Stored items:

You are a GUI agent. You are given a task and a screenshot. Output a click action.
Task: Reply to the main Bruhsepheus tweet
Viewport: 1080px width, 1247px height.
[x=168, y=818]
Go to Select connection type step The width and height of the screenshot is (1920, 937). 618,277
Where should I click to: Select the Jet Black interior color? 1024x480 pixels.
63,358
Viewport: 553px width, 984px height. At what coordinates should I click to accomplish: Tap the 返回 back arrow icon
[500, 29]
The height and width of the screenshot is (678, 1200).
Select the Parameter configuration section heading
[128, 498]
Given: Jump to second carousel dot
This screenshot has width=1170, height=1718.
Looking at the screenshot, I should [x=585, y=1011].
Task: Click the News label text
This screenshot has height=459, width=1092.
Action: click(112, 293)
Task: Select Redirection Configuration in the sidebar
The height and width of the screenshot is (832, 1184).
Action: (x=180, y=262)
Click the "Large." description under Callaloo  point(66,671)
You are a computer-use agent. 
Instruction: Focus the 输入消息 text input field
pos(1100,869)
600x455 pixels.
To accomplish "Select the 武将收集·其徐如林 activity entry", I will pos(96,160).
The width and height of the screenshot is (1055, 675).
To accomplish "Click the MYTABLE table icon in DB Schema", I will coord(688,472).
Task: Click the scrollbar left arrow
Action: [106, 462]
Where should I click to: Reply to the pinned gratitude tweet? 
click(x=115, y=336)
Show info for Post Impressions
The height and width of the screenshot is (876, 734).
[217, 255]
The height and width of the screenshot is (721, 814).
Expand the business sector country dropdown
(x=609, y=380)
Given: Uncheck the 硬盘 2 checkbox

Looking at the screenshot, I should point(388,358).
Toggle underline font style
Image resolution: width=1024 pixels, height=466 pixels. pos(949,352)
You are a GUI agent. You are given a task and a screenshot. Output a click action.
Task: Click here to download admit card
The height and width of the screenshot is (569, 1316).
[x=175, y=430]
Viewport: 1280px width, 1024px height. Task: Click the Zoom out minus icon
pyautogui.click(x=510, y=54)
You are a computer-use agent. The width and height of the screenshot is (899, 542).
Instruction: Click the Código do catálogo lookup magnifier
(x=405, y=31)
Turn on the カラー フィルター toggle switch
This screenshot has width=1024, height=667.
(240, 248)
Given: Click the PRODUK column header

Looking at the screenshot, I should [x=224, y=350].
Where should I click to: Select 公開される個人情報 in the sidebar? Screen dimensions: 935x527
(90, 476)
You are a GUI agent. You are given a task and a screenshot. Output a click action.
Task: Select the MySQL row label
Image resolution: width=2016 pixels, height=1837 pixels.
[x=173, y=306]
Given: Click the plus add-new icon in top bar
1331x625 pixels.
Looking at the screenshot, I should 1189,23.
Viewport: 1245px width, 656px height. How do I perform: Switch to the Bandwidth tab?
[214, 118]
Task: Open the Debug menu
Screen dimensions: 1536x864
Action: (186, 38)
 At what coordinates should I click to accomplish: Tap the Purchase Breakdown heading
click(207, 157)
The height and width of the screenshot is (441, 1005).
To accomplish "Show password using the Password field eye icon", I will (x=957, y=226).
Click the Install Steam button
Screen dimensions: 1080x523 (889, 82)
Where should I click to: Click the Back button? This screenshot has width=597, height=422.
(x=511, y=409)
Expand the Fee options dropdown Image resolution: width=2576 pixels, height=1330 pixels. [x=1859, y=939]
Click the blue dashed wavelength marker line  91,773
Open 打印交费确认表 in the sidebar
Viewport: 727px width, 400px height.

## WORK REQUEST
Whenever the word "computer" shows up in a line of the entries, list that line.

## SOLUTION TO THE EXERCISE
You are a computer-use agent. 
You are a computer-use agent. The width and height of the screenshot is (899, 542).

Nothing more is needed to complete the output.